**Things to do:**
1. Below, a text on narration and synthetic speech is followed by a listing. Say whether each statement agrees with the text on narration and synthetic speech, answering yes or no and quoting the deciding words from it: (a) Narrators on Audm, Noa, or Curio say "quote" before reading a quote. (b) Narro has 300 users. (c) When asked why they stopped listening, Play.ht users most often said the speech sounded too mechanical.
2. Pick up the text on narration and synthetic speech, which comes before the listing below, and continue it from its last sentence.

The key to understanding something read aloud, Willingham says, is prosody — the way words are said, the rhythm of speech, the emphasis and adjustment of tone. The sound of a voice carries tremendous meaning. Willingham cites sarcasm as an example. To say something sarcastically is easy — the speaker’s voice changes slightly. To write something sarcastically, however, invites misinterpretation.
When we read, Willingham says, we interpret words and phrases as if we’re hearing them. We add the vocal embellishments that a person telling a story on “The Moth” adds themselves. We even assign voices to quotes — if we know what the person sounds like (for instance, the president), we imagine the words in their voice. If we don’t know their voice, we invent one. A good narrator knows to do this, either because, as with Zetland, they’ve written the story and know how to convey the proper tone, or, as with the apps, they’re professionals who make a living interpreting text for the ear.
For example, in a narrated article on Audm, Noa, or Curio, the narrators do not say “quote” before reading a quote. Instead, they adjust the pitch of their voice. They may slow slightly if presenting a dense paragraph, or add emphasis to make certain points clearer. They will pitch their voice when they read a mid-sentence aside — like this one — and add a brief pause before and after.
This quality of narration isn’t yet matched by synthetic speech, which is one reason why the apps continue to hire humans to narrate stories. As voice assistants on phones, smart speakers, connected cars, and automated call centers become more common, however, we become increasingly used to hearing computerized voices, while the technology that powers them continues to improve. If we get used to having a conversation with computers, it seems inevitable that we could get used to hearing stories from them, especially if there are financial incentives for the quality of voices to improve.
Right now, the incentives to build an app around synthetic narration of news articles aren’t quite there. Play.ht founder Hammad Syed says his app grew out of a web browser extension that turned articles into automated speech. Unable to make it sustainable, Syed converted Play.ht to a service for publishers, encouraging bloggers, and other writers to pay for Play.ht to create narration or podcasts of their articles. “A lot of people engage with the audio, but almost half of them, they stopped before even completing 25%,” Syed says. When Syed asked users why they stopped listening, the most common response was that the speech sounded too mechanical.
To overcome this, Play.ht publishers can now make small adjustments to their synthetic readers to more accurately mimic the prosody of human speech. It’s not entirely clear whether this is enough to bring more users to Play.ht, but this is a recent advancement, and it’s likely the first of many improvements that will bring computer voices closer to human voices. “While it’s not for everybody right now, it’s only going to continue to be better,” says Josh Beckman, the founder of Narro, an app that lets its 300 users turn text articles into machine-narrated podcast episodes. Indeed, some apps, including Pocket and the recently launched news curation service Scroll, maintain their text-to-speech offerings for articles.

**Data:**

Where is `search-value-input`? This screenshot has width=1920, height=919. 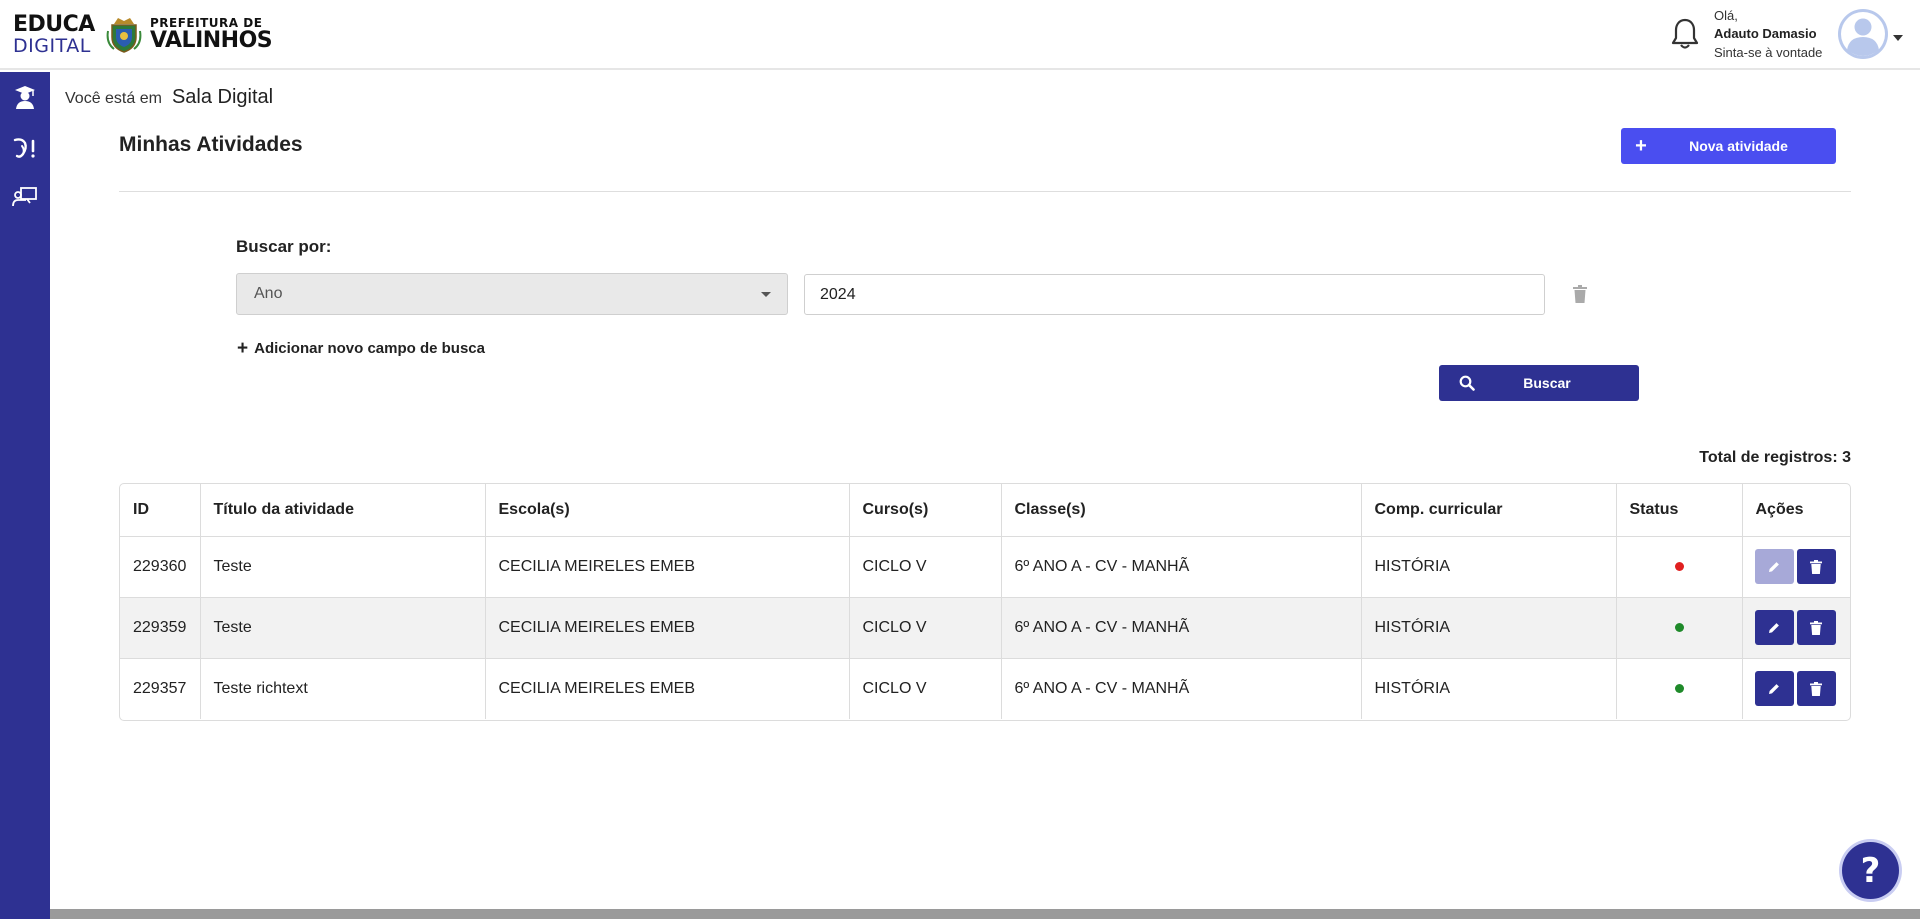 search-value-input is located at coordinates (1174, 294).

**Answers per task:**
1.
(a) No: "the narrators do not say “quote” before reading a quote."
(b) Yes: "an app that lets its 300 users turn text articles into machine-narrated podcast episodes"
(c) Yes: "the most common response was that the speech sounded too mechanical."

2.
Automated speech reaching human-level quality would present a challenge to apps, as anything could then be turned into audio without any intermediary. Currently, though, the main challenge seems to be standing out from the crowd. The narrated article landscape is like a smaller version of the streaming video world. The three listening apps offer different content, just as Netflix and Hulu offer different shows. A user could pay for all of them, or pick one based on its publishing partnerships, its curation, and other features. It’s these features that the apps are using to distinguish themselves. Bodor says one reason HBR was excited to partner with Noa was the company’s potential to work with Land Rover and Jaguar to get their audio into connected cars. Balikrishnan says he’s thinking about location-aware content suggestions, with articles rising to the top of a user’s queue based on where they are.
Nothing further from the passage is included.